撒曼迪上台致辞时,林默缩在甜品台的阴影里。草莓慕斯的甜混着香槟的酸漫过来,他叉起块蛋糕塞进嘴里,奶油沾在嘴角,像《荣耀战场》胜利时屏幕炸开的烟花。她站在聚光灯下,手里举着新专辑的海报,说“这张专辑要感谢很多人,但最想感谢的,是那个总躲在侧台的刺客先生”时,台下的掌声震得他耳膜发疼,却清晰地听见自己的心跳——和《干物女》的鼓点完美重合。

离场时,撒曼迪拽着他从后门跑出来,晚风掀起她的裙摆,露出脚踝上的红绳,串着颗小小的吉他吊坠,是用他第一把吉他的弦融的。“你看,”她的笑声混着樱花香,“十分钟零五秒,比桃花林速通还快。”林默低头看两人交握的手,他的西装袖口沾着她的亮片口红,她的指尖缠着他的吉他胸针线头,像两道终于拧在一起的旋律。

车窗外的霓虹在西装上投下流动的光斑,林默突然摸出兜里的草莓糖。糖纸的响声在安静的车厢里格外清晰,像《干物女》结尾那个没唱完的“喂喂喂”。他剥开糖纸递到撒曼迪嘴边,指尖碰到她的唇角时,发现她的眼眶红了——不是哭,是笑的,像《光年之外》MV里那颗终于找到轨道的星。

“对了,”撒曼迪含着糖说,舌尖把草莓糖顶到腮帮,像只藏着坚果的松鼠,“下周《荣耀战场》新副本更新,策划说加载页真的嵌了《干物女》前奏……”她的话没说完,就被林默的吻堵在了喉咙里,草莓糖的甜混着香槟的酸漫开来,像他们写过的所有歌,甜里藏着点涩,却终究是甜的。

车驶过樱花树时,片粉白的花瓣落在车窗上。

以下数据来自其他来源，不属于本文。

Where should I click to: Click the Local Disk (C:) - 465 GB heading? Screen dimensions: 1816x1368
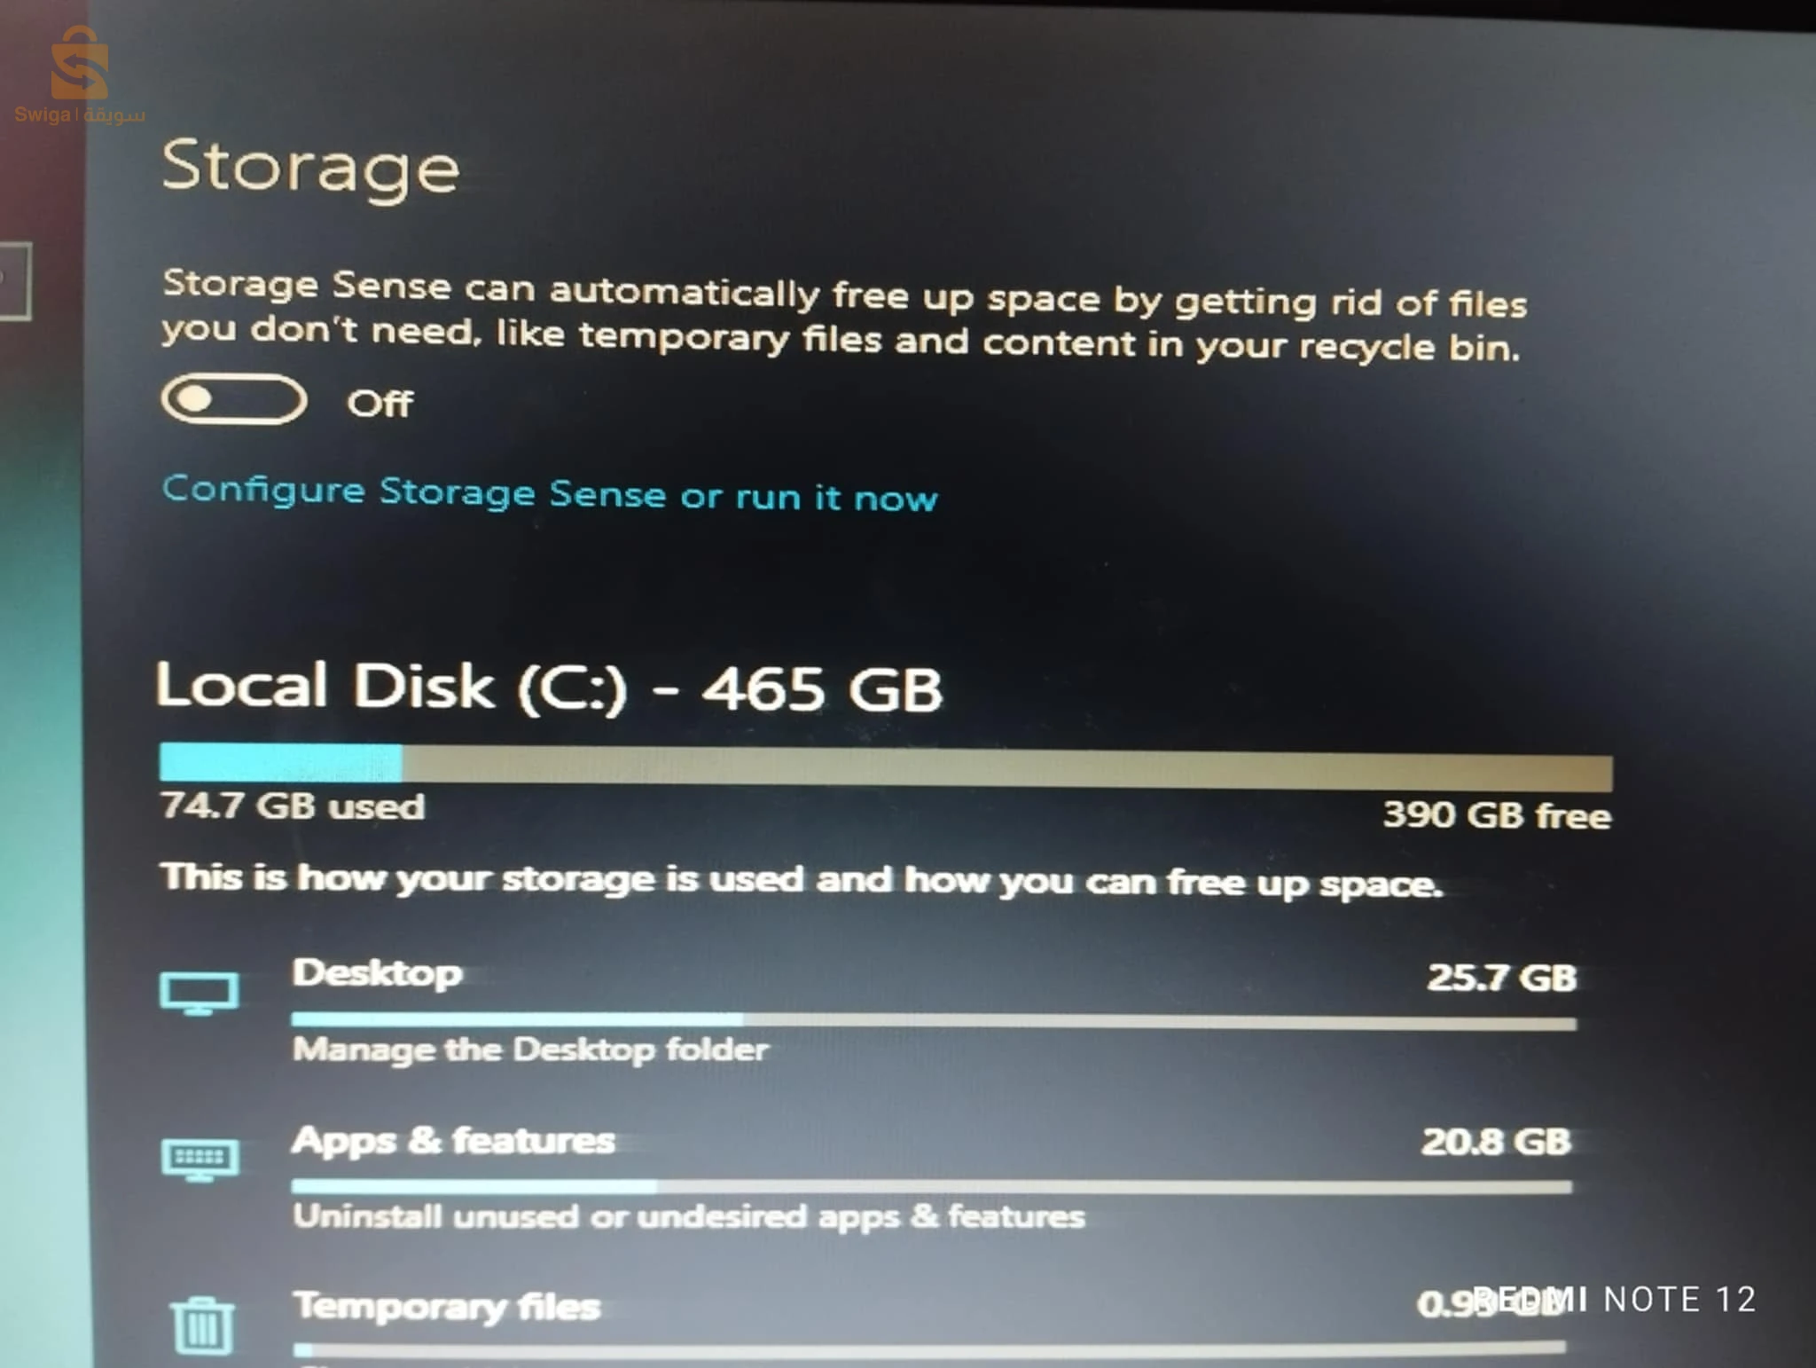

林默伸手去接,指尖碰到玻璃的瞬间,撒曼迪的手机亮了,是老K发来的消息:“酒会热搜第一:#刺客与奶妈 十年同框#”,后面跟着张偷拍照——他站在甜品台旁,西装领口的吉他胸针在灯光下闪着光,撒曼迪正踮脚给他擦掉嘴角的奶油,背景里的大屏幕正播放《光年之外》的副歌,歌词“我为你守住星系”被弹幕刷成了粉色。

林默的指尖在“删除”键上方悬了两秒,最终按下了锁屏。车窗外的樱花还在落,像场永远下不完的甜雨,他突然想起《干物女》没写完的结尾,或许可以加句歌词:“原来灯塔的光,早住进了彼此眼底。”